Armando Gnisci, nato a Martina Franca nel 1946, ha fondato a Roma la cattedra (allora istituita con Decreto del Presidente della Repubblica) di Letterature comparate ed è diventato membro del Collegio dei docenti del Dottorato di Ricerca in Italianistica della Sapienza. E’ autore di 40 libri tradotti in 12 lingue. Ha collaborato con numerose Università straniere, ha istituito con altri studiosi nel 1985 la Società Italiana di Comparatistica Letteraria (S.I.C.L.) ed è membro dell’Association Internationale de Littèrature Comparèe, dell’International Association of Hungarian Studies, dell’AISSLLI, e membro-assessore dell’International Association of Intercultural Studies.
In un’intervista pubblicata il 20 ottobre su www.letterefilosofia.it il Prof. Gnisci spiega i motivi della sua coraggiosa scelta. “Mi sono dimesso dell’Università perché ho dato troppo (…) in un luogo che è diventato sempre di più, a mio avviso, malato e inadeguato”. Continua poi sottolineando che “la malattia fondamentale sta nell’arretratezza culturale e morale della classe politica italiana. (…) L’università e la ricerca sono sempre più tagliabili, dimenticabili e trascurabili (…) Com’è possibile tagliare le arti nel paese delle arti, in Italia, nazione che ha costruito ville e palazzi e scritto musica per il mondo intero? I teatri sono costretti ad auto-finanziarsi ospitando matrimoni.

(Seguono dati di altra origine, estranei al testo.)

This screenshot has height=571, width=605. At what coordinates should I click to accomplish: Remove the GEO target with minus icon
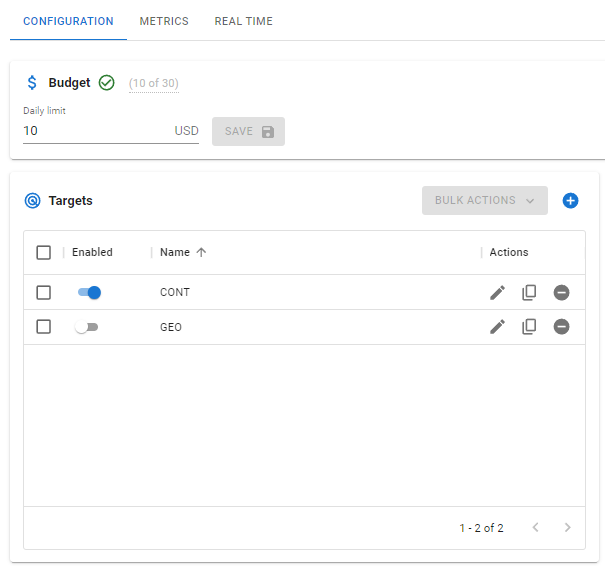tap(561, 327)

I valori di una repubblica vera sono il welfare, lavoro e dignità per i giovani e le donne, coscienza e conoscenza”. Alla domanda su che ricordi nutra nei confronti della sua docenza presso la Facoltà di Lettere, il Prof. Gnisci risponde “Non ho nessun bel ricordo, ho sempre vissuto con rabbia e lottando contro” riferendosi ai suoi colleghi e alla baronia universitaria come un “muro di chiusura” simile a quello tra israeliani e palestinesi in cui ognuno rivendica solo il suo territorio”. L’unica soddisfazione in un mondo universitario che tanto rispecchia la crisi della nostra Repubblica e delle nostre istituzioni, sembrano essere i giovani. “Vi saluto assicurandovi che l’unica parte dell’università dalla quale non mi sono dimesso è la vostra” scrive rivolgendosi ai suoi studenti ma anche a coloro che non l’hanno mai incontrato e che rappresentano le generazioni future ammettendo “per anni ho sentito voi come i miei veri colleghi”. Lo scopo di Armando Gnisci è stato, in tanti anni di insegnamento, quello di infondere nei suoi studenti una conoscenza basata sul sapere comparativo. “Guardando all’indietro il cammino intellettuale che ho percorso, posso dire che il mio destino di comparatista letterario si è mosso e si è spostato da un sapere letterario verso un sapere di sapere vitale, e cioè, percorrendo letterariamente la via della mia vita, o interpretando la vita come una via”, (scrive in Decolonizzare l’Italia) una via capace di portarci verso nuove aperture, spostando il proprio io presso l’altro per uscirne “alterati” e più saggi.
L’appello che il professore fa ai giovani è continuare a perseguire quell’utopia di un “meraviglioso mondo nuovo” (con evidente riferimento al Mondus Novus della letteratura della migrazione). Per fare questo “serviamo noi letterati: per poterlo immaginare e tradurre. E per indicarlo come il valore finale di una educazione che non può finire mai, come ci hanno insegnato i nostri antenati latini”.